Все вместе мы отправились домой, в Тристан Прайори, и там продолжали игры и застолье. Лишь перед наступлением темноты явились слуги из Кролл-мэнора и Трент-парка, чтобы проводить наших гостей домой. Мы решили, что на этом торжества завершились. Но оказалось, что это не так.
К нам в комнату зашла мать. Мы с Берсабой жили вместе, и иногда мне приходило в голову, что раз мы уже подросли, нам неплохо бы иметь отдельные спальни (в Тристан Прайори было множество комнат), но я ждала, что первой поднимет вопрос об этом Берсаба, а она, видимо, ждала инициативы от меня, и все шло по-прежнему.
Мать была настроена весьма серьезно. Она села в большое резное кресло, в котором мы с Берсабой в детстве устраивали возню. Это было чудесное кресло с ручками в виде грифонов, мы всегда чувствовали себя более уверенно, сидя в нем, и потому каждая из нас старалась первой занять любимое место. Теперь в кресло села мать, устремив на нас добрый взгляд, который я тогда считала совершенно естественным и о котором позже вспоминала с грустью.
– Семнадцать лет, – сказала она, – это поворотный пункт. Понимаете, вы больше не дети…
Берсаба сидела, не шелохнувшись, сложив руки на коленях. Она была тихоней. Вряд ли это можно было сказать обо мне. Я часто удивлялась тому, что люди путали нас. Хотя внешне мы выглядели одинаково, внутренне мы были настолько разными, что это должно было ощущаться.
– В следующем году, – продолжала мать, – вам исполнится восемнадцать лет. День рождения мы будем отмечать по-другому. Он будет более взрослым и игр, как сегодня, уже не будет.

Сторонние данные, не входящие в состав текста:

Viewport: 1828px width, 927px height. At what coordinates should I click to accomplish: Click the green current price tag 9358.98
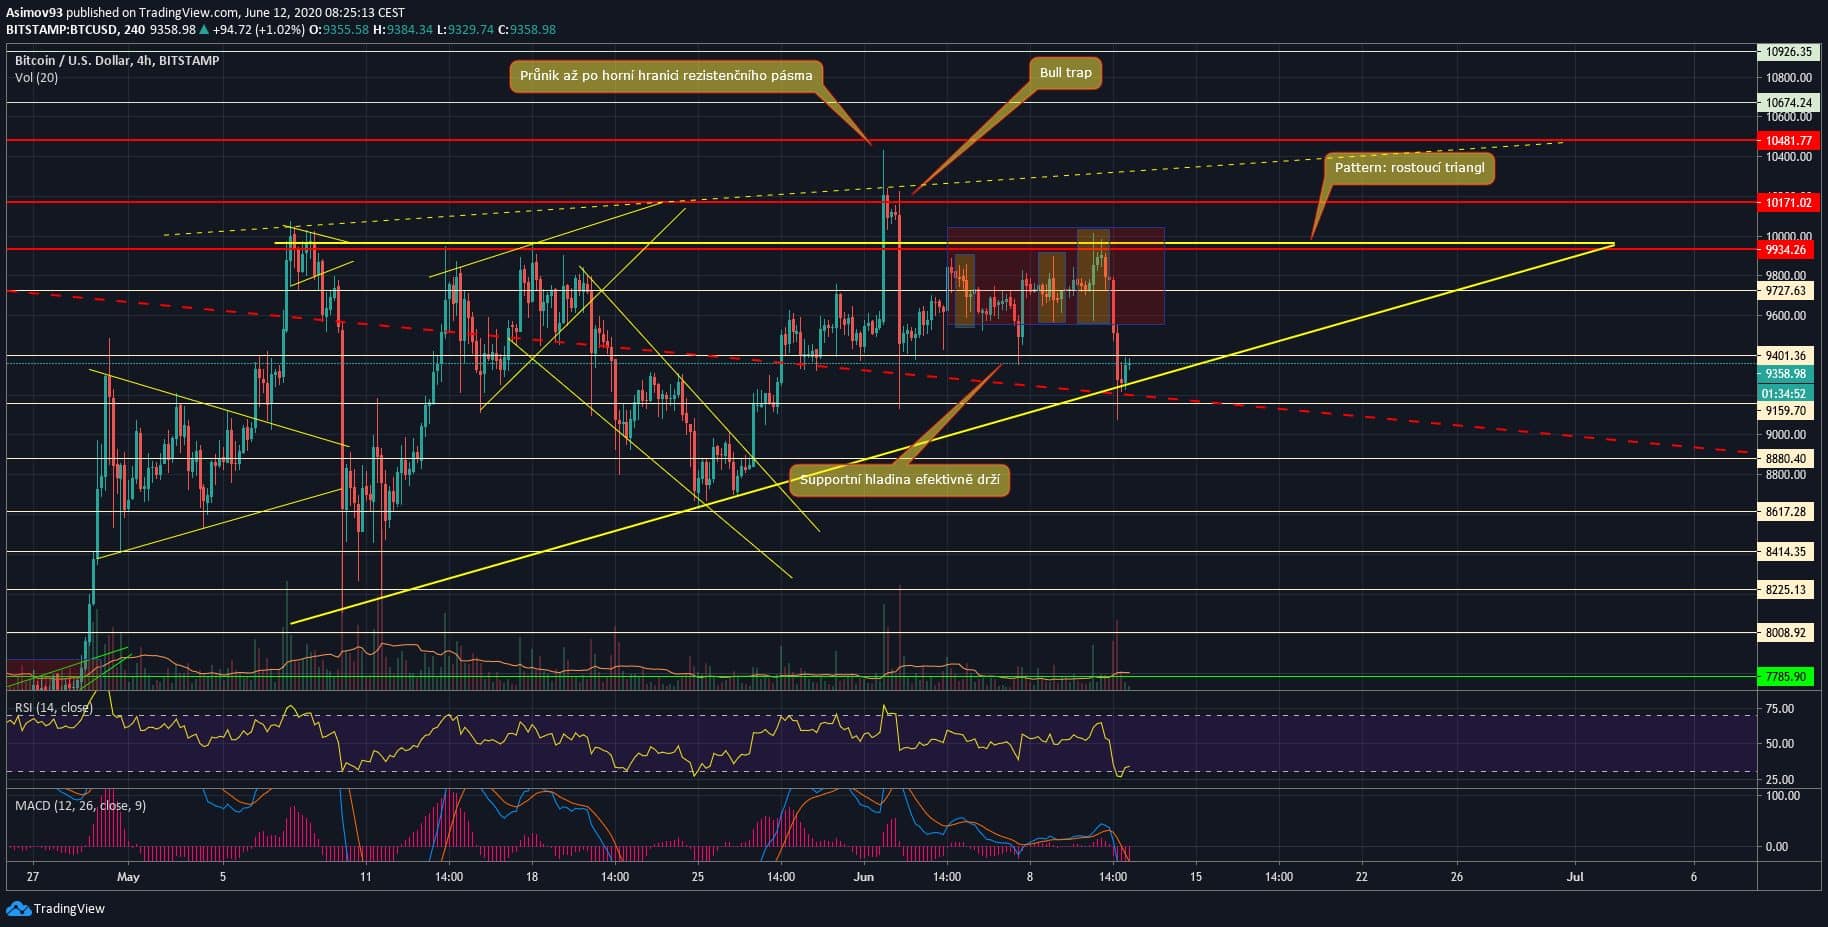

– Я полагаю, мы устроим бал, – сказала я, не в силах скрыть свое волнение, поскольку танцевать я любила и умела.
– Да, и там будет много новых людей. Я разговаривала об этом с вашим отцом, когда он приезжал домой в последний раз, и он согласился со мной.
Я лениво размышляла над тем, были ли случаи когда они в чем-то не соглашались друг с другом, и решила, что подобное невозможно.
– Но это произойдет только через год, – произнесла она таким тоном, словно была рада этой отсрочке. – Есть еще кое-что. В нашей семье существует традиция: женщина, хозяйка дома, ведет дневник. Это весьма необычный документ, поскольку ведется он непрерывно со времени, когда это начала делать ваша прапрабабушка Дамаск Фарланд. По этим дневникам можно проследить историю нашей семьи. Теперь, когда вы подросли, вы можете прочесть дневник Дамаск и вашей прабабки Кэтрин. Вам это будет интересно.
– А твой дневник и дневник бабушки Линнет? – спросила Берсаба.
– Их читать еще рано.
– Какая жалость! – воскликнула я, а Берсаба задумчиво и печально сказала:
– Если люди будут знать, что написанное ими могут прочитать окружающие, они не напишут правду… всю правду.
Мать кивнула и улыбнулась Берсабе. У Берсабы была мудрость, которой недоставало мне. Я говорила все, что приходило мне в голову, все подряд, не очень размышляя над тем, что говорю. Берсаба всегда тщательно обдумывала свои слова.
– Да почему же не напишут? – настаивала я. – Что толку вести дневник, если не пишешь в нем правду?
– Некоторые люди видят правду такой, какой хотят ее видеть, – сказала Берсаба.
– Так какая же это правда?
– Для них это правда, поскольку они верят в нее, но если они пишут для того, чтобы это читали другие, которые участвовали в описанных событиях, то могут записать версию, удобную для этих людей.
– В этом есть доля истины, – согласилась мать, – так что твои записи должны храниться в тайне. Так должно быть. Только через многие годы они становятся достоянием семьи.
– Когда мы умрем… – сказала я с трепетом, но идея захватила меня. Я представляла грядущие поколения, читающие описание моей жизни. Оставалось надеяться, что это будет достойный рассказ.
Мать продолжала:
– Теперь, когда вы стали почти взрослыми, я хочу, чтобы вы сами начали вести такие записи. Завтра я принесу вам дневники и запирающиеся шкатулки, в которых вы будете их хранить. Это будет ваша и только ваша собственность.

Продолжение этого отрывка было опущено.